Чернышевский окажется безошибочным для себя пророком: неизбывная жажда жертвенного служения общественному благу настойчиво искала себе выход, – причём в таком виде и в таких свойственных личности её носителя проявлениях, что он не мог не «попасться». Сценарий же, ведущий к роковой ловушке, кажется нелепым и «хрустально ясно» видим через призму набоковской пародии. Свидетельство тому, несколько лет спустя, – история с разбирательством изъятых при аресте Чернышевского двух тетрадей его интимного дневника. Она поистине кажется дурным продолжением «шуточных церемоний, которыми густо украшались саратовские вечера»; их описание «занимает почётнейшее место в дневнике и, – проницательно отмечает биограф, – особенно важно для понимания многого в судьбе Николая Гавриловича».15904

Подобно тому, как в Саратове, женихом, Чернышевский был «охоч до дурачеств», он и узником в крепости затеял некие «игры», никак, однако, адекватно не соотносимые с тем, чем он играл на этот раз, – и позаимствуем у Набокова уместное здесь его замечание в скобках: «(всё это до жути не смешно)».15915

Не смешно, что, сидя в крепости, Чернышевский начал с властями предержащими игру, подобную саратовской шутовской дуэли палками. Воспользовавшись тем, что его «зашифрованный домашним способом» дневник разбирали «люди, видимо, неумелые»,15921 и слово, купированное до «дзрья», было прочитано как «друзья», что меняло смысл фразы на противоположный, – он всерьёз посчитал это достаточным для обоснования своего алиби. Ведь если первоначальный смысл фразы: «…подозрения против меня будут весьма сильными», сменился, из-за неправильной расшифровки, на «у меня весьма сильные друзья», – очевидно, что речь здесь идёт не о нём, так как у него, у Чернышевского, никаких влиятельных друзей в то время не было, и, следовательно, здесь фигурирует всего лишь некий литературный персонаж, к которому он сам не имеет ни малейшего отношения.
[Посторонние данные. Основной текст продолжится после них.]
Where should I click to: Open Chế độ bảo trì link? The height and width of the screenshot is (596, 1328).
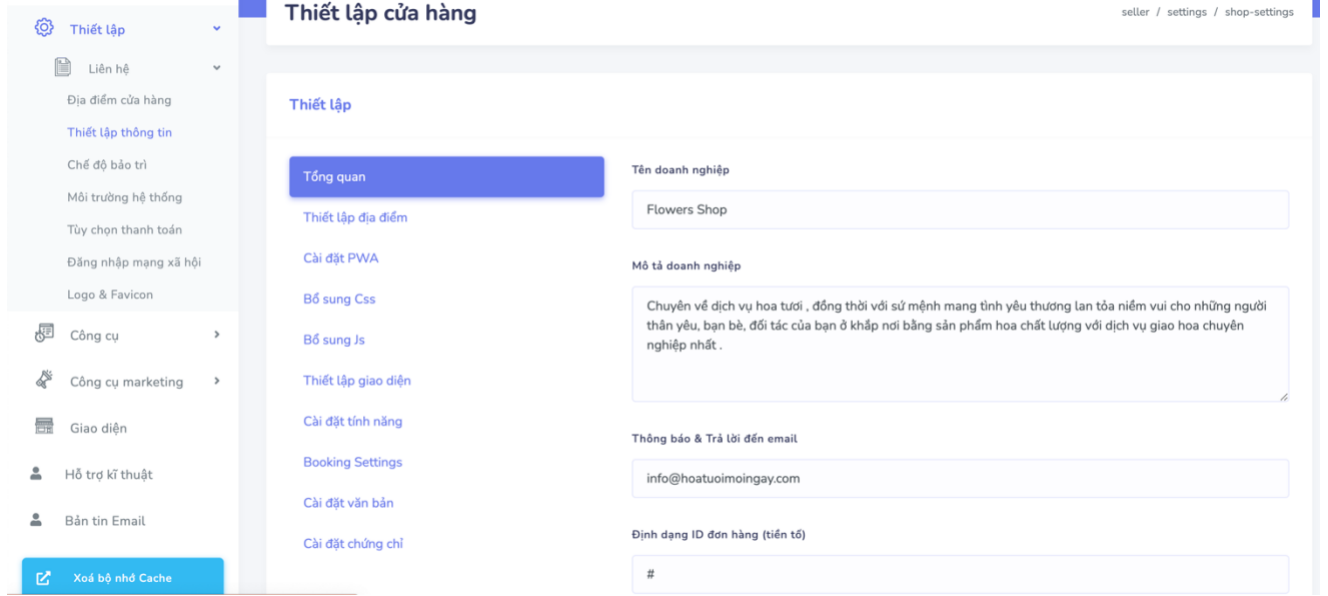pos(107,165)
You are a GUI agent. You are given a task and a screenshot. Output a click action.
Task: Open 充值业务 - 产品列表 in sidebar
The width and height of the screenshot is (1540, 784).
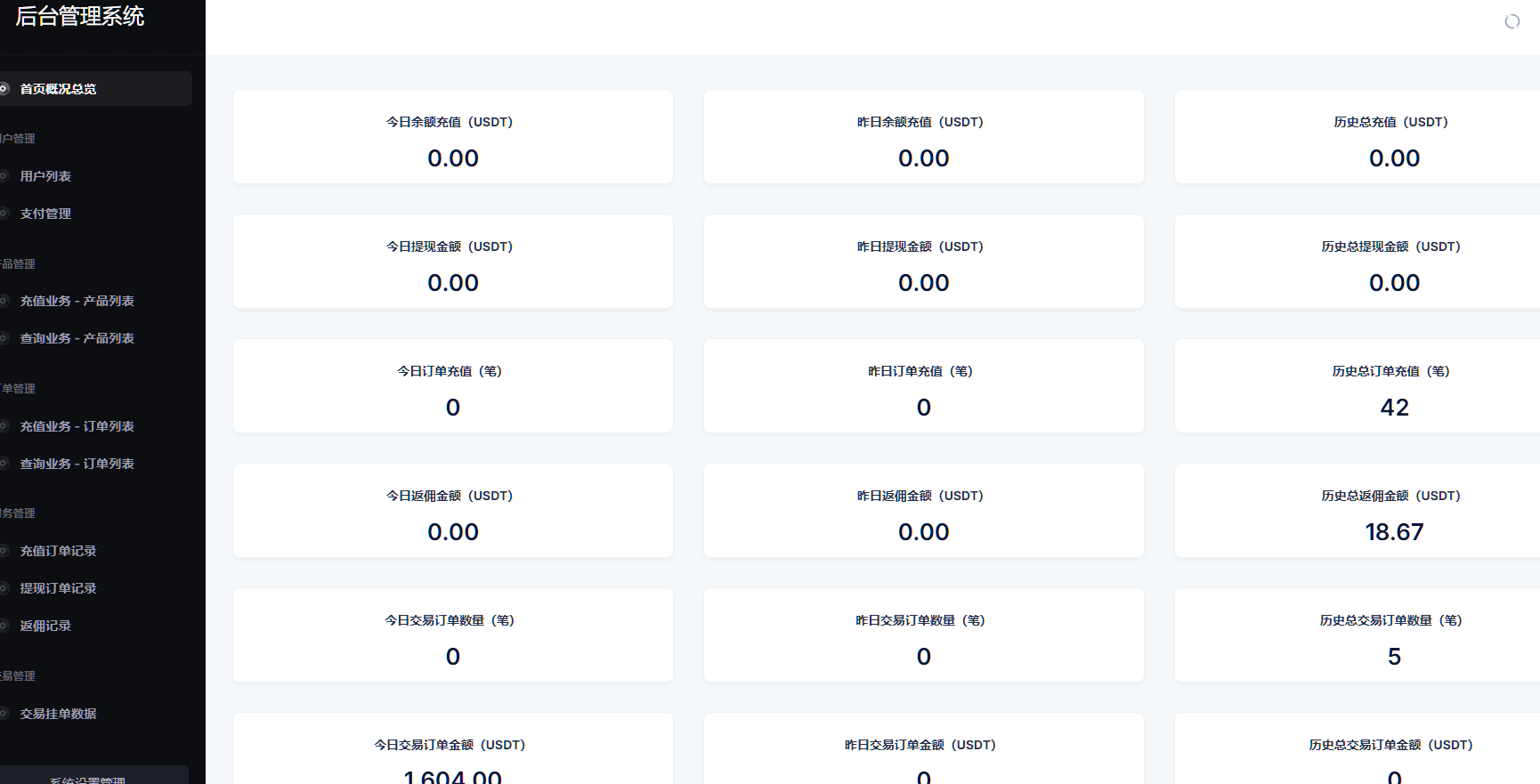77,301
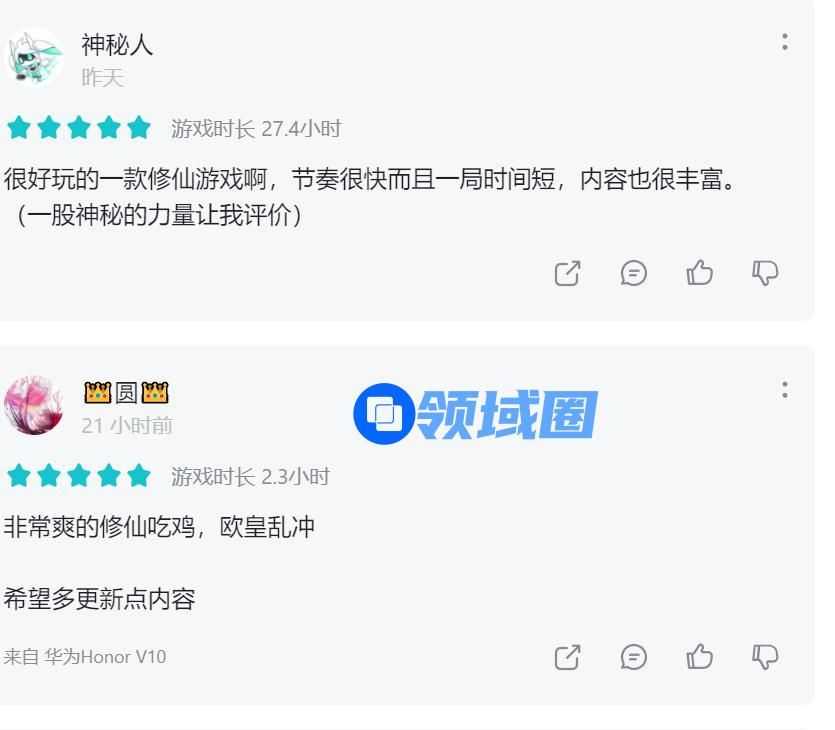Viewport: 835px width, 730px height.
Task: Share the review by 神秘人
Action: coord(567,274)
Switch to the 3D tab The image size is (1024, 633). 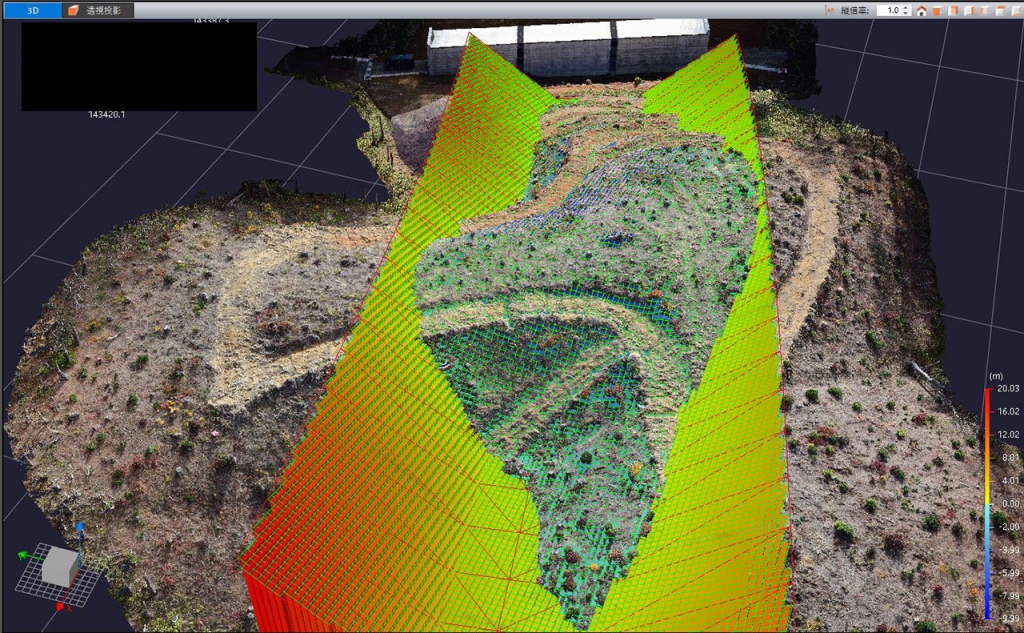tap(32, 10)
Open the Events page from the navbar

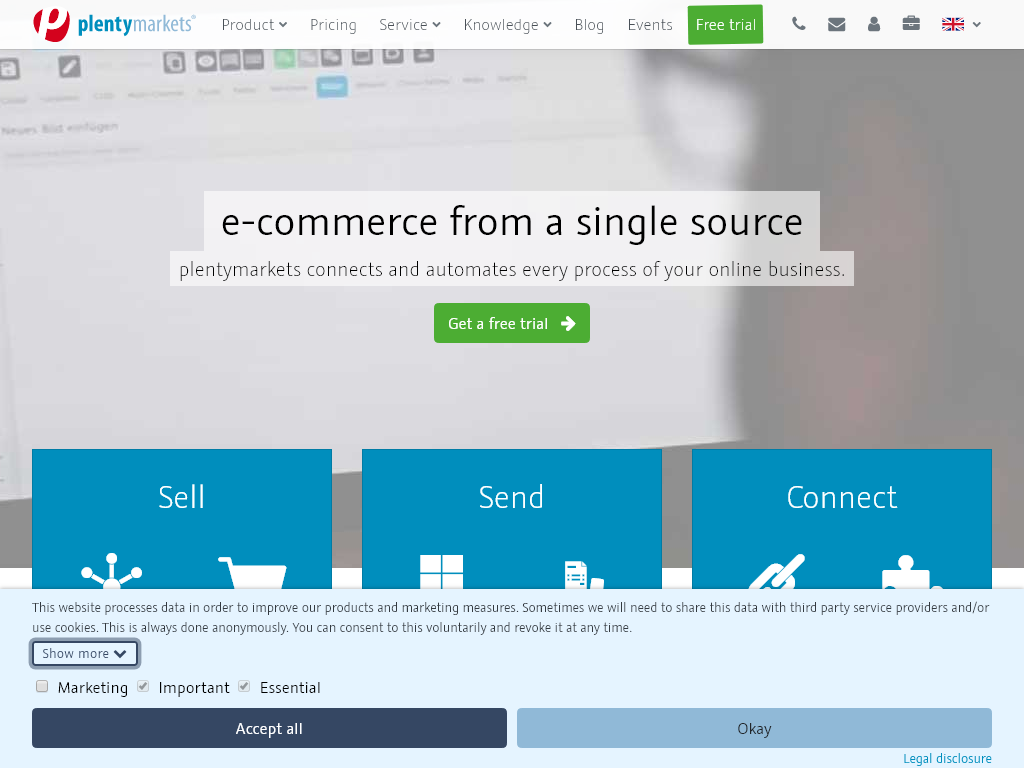pos(650,25)
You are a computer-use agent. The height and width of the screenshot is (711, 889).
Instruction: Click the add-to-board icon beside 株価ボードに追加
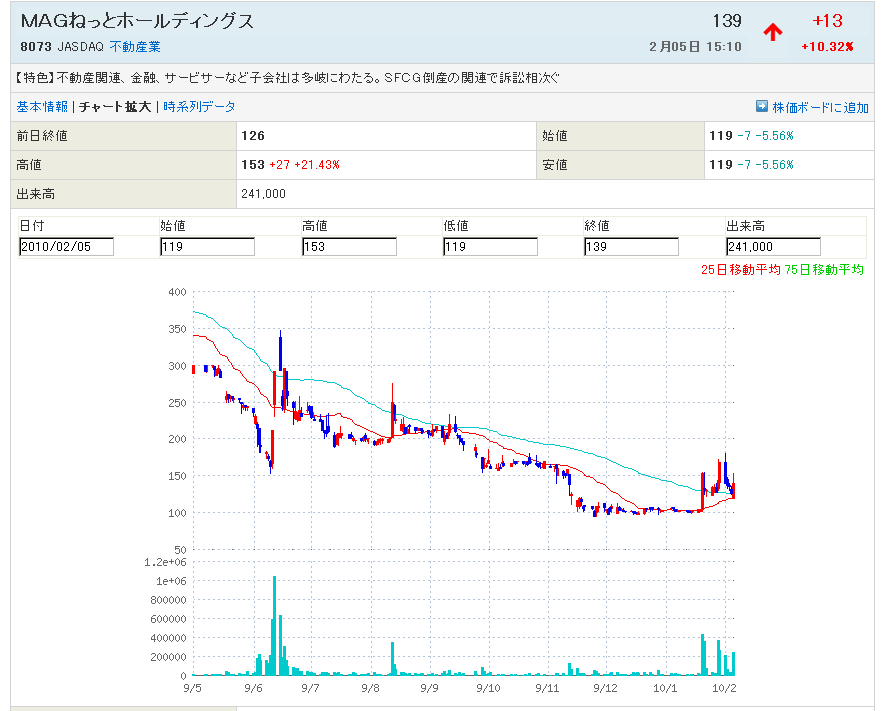[x=762, y=107]
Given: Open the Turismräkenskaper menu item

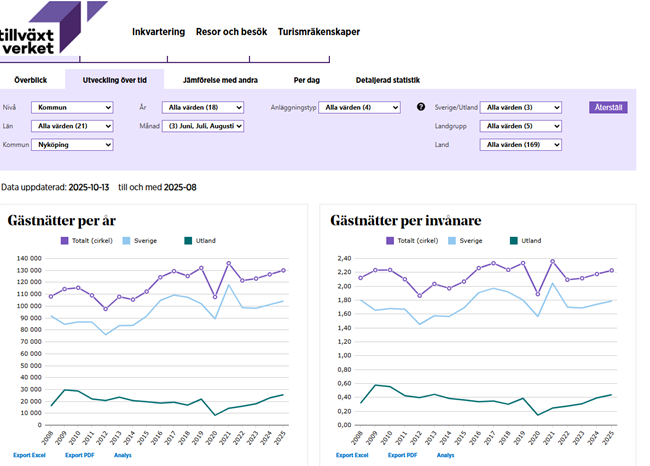Looking at the screenshot, I should [x=318, y=32].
И достаточно по пунктам, в письменной форме донести до сенатской следственной комиссии, что дневник – это не что иное как черновые материалы к будущим романам, «вольная игра фантазии над фактами», чтобы представить убедительные доказательства его полной невиновности.15932 В подтверждение этой версии в сенат посылались специально написанные страницы, выдаваемые за дополнительные к дневнику черновики, и вымышленный Набоковым критик Страннолюбский «прямо полагает, что это и толкнуло Чернышевского писать в крепости “Что делать?”» – в уверенности, что описание всяких «домашних игр» будет понято как всего лишь «фантазия», потому что «не станет же солидный человек… («горе в том, – поясняет читателю Годунов/Набоков, – что в казённых кругах его и не считали солидным человеком, а именно буфоном, и как раз в ш у т о в с т в е его журнальных приёмов усматривали бесовское проникновение вредоносных идей)»15943 (разрядка в тексте – Э.Г.).